==== Available data
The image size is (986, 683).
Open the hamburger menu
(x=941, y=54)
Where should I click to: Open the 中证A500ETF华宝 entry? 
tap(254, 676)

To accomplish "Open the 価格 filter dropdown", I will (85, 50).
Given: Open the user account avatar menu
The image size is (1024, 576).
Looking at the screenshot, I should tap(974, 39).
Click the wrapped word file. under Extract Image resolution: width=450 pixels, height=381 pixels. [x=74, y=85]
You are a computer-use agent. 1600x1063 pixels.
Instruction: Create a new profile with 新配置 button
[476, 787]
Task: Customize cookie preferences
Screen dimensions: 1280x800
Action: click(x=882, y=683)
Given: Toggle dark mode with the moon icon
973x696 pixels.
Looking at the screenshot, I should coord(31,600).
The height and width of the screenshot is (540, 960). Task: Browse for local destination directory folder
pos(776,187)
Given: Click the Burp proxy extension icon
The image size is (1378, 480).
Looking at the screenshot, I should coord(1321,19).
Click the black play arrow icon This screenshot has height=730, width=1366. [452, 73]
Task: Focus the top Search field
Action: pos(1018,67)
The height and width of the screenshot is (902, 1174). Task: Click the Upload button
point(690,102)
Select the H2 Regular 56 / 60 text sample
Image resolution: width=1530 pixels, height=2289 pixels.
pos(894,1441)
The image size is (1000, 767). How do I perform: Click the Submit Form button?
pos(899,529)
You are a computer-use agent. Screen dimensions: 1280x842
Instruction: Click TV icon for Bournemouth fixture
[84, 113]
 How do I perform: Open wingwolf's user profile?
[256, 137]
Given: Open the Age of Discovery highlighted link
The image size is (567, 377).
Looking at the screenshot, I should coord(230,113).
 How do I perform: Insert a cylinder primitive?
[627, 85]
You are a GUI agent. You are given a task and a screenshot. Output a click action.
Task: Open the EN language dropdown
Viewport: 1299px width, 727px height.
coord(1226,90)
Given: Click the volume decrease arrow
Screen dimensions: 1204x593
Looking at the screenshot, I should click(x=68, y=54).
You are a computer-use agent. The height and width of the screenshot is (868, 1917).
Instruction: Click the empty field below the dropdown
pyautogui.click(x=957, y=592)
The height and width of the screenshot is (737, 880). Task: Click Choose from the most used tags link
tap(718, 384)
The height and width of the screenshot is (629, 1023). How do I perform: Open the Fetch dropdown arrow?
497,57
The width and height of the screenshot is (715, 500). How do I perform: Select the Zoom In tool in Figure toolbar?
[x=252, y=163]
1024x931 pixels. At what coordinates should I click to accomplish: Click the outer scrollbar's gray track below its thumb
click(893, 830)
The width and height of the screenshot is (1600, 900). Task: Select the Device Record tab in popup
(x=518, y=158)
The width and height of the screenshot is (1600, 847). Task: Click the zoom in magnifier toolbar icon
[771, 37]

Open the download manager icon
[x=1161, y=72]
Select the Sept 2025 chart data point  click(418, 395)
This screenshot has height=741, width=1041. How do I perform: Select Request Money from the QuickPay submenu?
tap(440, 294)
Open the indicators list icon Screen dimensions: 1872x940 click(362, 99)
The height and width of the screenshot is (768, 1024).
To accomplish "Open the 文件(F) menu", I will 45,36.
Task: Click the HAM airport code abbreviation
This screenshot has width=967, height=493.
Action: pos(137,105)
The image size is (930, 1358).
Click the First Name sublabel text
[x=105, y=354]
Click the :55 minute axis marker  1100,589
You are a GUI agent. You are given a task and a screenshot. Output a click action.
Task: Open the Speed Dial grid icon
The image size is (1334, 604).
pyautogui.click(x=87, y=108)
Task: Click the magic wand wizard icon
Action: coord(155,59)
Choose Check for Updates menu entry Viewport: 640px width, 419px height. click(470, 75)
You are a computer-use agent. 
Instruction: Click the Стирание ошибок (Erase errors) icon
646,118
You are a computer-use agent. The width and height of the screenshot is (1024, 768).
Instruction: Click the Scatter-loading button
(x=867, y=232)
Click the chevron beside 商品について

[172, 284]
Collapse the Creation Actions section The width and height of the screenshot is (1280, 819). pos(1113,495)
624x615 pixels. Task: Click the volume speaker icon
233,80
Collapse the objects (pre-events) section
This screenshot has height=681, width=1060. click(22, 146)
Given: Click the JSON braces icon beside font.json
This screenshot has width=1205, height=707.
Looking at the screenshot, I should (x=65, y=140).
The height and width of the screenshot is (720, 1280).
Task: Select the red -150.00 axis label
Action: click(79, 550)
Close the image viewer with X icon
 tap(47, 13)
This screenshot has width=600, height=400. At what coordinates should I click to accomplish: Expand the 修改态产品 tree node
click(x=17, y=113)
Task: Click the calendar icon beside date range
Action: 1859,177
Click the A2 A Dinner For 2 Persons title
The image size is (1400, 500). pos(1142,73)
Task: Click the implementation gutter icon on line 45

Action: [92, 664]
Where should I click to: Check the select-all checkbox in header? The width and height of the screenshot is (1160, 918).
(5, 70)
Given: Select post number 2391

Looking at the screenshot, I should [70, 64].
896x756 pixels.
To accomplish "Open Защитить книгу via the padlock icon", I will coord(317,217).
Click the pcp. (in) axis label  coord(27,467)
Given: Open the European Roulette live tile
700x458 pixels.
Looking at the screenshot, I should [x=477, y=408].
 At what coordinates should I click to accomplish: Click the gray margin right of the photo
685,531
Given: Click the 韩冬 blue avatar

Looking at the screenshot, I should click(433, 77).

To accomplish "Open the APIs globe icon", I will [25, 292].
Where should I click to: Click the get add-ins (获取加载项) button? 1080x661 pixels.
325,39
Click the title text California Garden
========
**Your goal:** Reproduce all the records precisely.

**Reply:**
The image size is (986, 683).
Open the hamburger menu
(x=941, y=54)
Where should I click to: Open the 中证A500ETF华宝 entry? 
tap(254, 676)

To accomplish "Open the 価格 filter dropdown", I will (85, 50).
Given: Open the user account avatar menu
The image size is (1024, 576).
Looking at the screenshot, I should tap(974, 39).
Click the wrapped word file. under Extract Image resolution: width=450 pixels, height=381 pixels. [x=74, y=85]
You are a computer-use agent. 1600x1063 pixels.
Instruction: Create a new profile with 新配置 button
[476, 787]
Task: Customize cookie preferences
Screen dimensions: 1280x800
Action: click(x=882, y=683)
Given: Toggle dark mode with the moon icon
973x696 pixels.
Looking at the screenshot, I should coord(31,600).
The height and width of the screenshot is (540, 960). Task: Browse for local destination directory folder
pos(776,187)
Given: Click the Burp proxy extension icon
The image size is (1378, 480).
Looking at the screenshot, I should coord(1321,19).
Click the black play arrow icon This screenshot has height=730, width=1366. [452, 73]
Task: Focus the top Search field
Action: pos(1018,67)
The height and width of the screenshot is (902, 1174). Task: Click the Upload button
point(690,102)
Select the H2 Regular 56 / 60 text sample
Image resolution: width=1530 pixels, height=2289 pixels.
pos(894,1441)
The image size is (1000, 767). How do I perform: Click the Submit Form button?
pos(899,529)
You are a computer-use agent. Screen dimensions: 1280x842
Instruction: Click TV icon for Bournemouth fixture
[84, 113]
 How do I perform: Open wingwolf's user profile?
[256, 137]
Given: Open the Age of Discovery highlighted link
The image size is (567, 377).
Looking at the screenshot, I should coord(230,113).
 How do I perform: Insert a cylinder primitive?
[627, 85]
You are a GUI agent. You are given a task and a screenshot. Output a click action.
Task: Open the EN language dropdown
Viewport: 1299px width, 727px height.
coord(1226,90)
Given: Click the volume decrease arrow
Screen dimensions: 1204x593
Looking at the screenshot, I should click(x=68, y=54).
You are a computer-use agent. The height and width of the screenshot is (868, 1917).
Instruction: Click the empty field below the dropdown
pyautogui.click(x=957, y=592)
The height and width of the screenshot is (737, 880). Task: Click Choose from the most used tags link
tap(718, 384)
The height and width of the screenshot is (629, 1023). How do I perform: Open the Fetch dropdown arrow?
497,57
The width and height of the screenshot is (715, 500). How do I perform: Select the Zoom In tool in Figure toolbar?
[x=252, y=163]
1024x931 pixels. At what coordinates should I click to accomplish: Click the outer scrollbar's gray track below its thumb
click(893, 830)
The width and height of the screenshot is (1600, 900). Task: Select the Device Record tab in popup
(x=518, y=158)
The width and height of the screenshot is (1600, 847). Task: Click the zoom in magnifier toolbar icon
[771, 37]

Open the download manager icon
[x=1161, y=72]
Select the Sept 2025 chart data point  click(418, 395)
This screenshot has height=741, width=1041. How do I perform: Select Request Money from the QuickPay submenu?
tap(440, 294)
Open the indicators list icon Screen dimensions: 1872x940 click(362, 99)
The height and width of the screenshot is (768, 1024).
To accomplish "Open the 文件(F) menu", I will 45,36.
Task: Click the HAM airport code abbreviation
This screenshot has width=967, height=493.
Action: pos(137,105)
The image size is (930, 1358).
Click the First Name sublabel text
[x=105, y=354]
Click the :55 minute axis marker  1100,589
You are a GUI agent. You are given a task and a screenshot. Output a click action.
Task: Open the Speed Dial grid icon
The image size is (1334, 604).
pyautogui.click(x=87, y=108)
Task: Click the magic wand wizard icon
Action: coord(155,59)
Choose Check for Updates menu entry Viewport: 640px width, 419px height. click(470, 75)
You are a computer-use agent. 
Instruction: Click the Стирание ошибок (Erase errors) icon
646,118
You are a computer-use agent. The width and height of the screenshot is (1024, 768).
Instruction: Click the Scatter-loading button
(x=867, y=232)
Click the chevron beside 商品について

[172, 284]
Collapse the Creation Actions section The width and height of the screenshot is (1280, 819). pos(1113,495)
624x615 pixels. Task: Click the volume speaker icon
233,80
Collapse the objects (pre-events) section
This screenshot has height=681, width=1060. click(22, 146)
Given: Click the JSON braces icon beside font.json
This screenshot has width=1205, height=707.
Looking at the screenshot, I should (x=65, y=140).
The height and width of the screenshot is (720, 1280).
Task: Select the red -150.00 axis label
Action: click(79, 550)
Close the image viewer with X icon
 tap(47, 13)
This screenshot has width=600, height=400. At what coordinates should I click to accomplish: Expand the 修改态产品 tree node
click(x=17, y=113)
Task: Click the calendar icon beside date range
Action: 1859,177
Click the A2 A Dinner For 2 Persons title
The image size is (1400, 500). pos(1142,73)
Task: Click the implementation gutter icon on line 45

Action: [92, 664]
Where should I click to: Check the select-all checkbox in header? The width and height of the screenshot is (1160, 918).
(5, 70)
Given: Select post number 2391

Looking at the screenshot, I should [70, 64].
896x756 pixels.
To accomplish "Open Защитить книгу via the padlock icon", I will coord(317,217).
Click the pcp. (in) axis label  coord(27,467)
Given: Open the European Roulette live tile
700x458 pixels.
Looking at the screenshot, I should [x=477, y=408].
 At what coordinates should I click to accomplish: Click the gray margin right of the photo
685,531
Given: Click the 韩冬 blue avatar

Looking at the screenshot, I should click(433, 77).

To accomplish "Open the APIs globe icon", I will [25, 292].
Where should I click to: Click the get add-ins (获取加载项) button? 1080x661 pixels.
325,39
Click the title text California Garden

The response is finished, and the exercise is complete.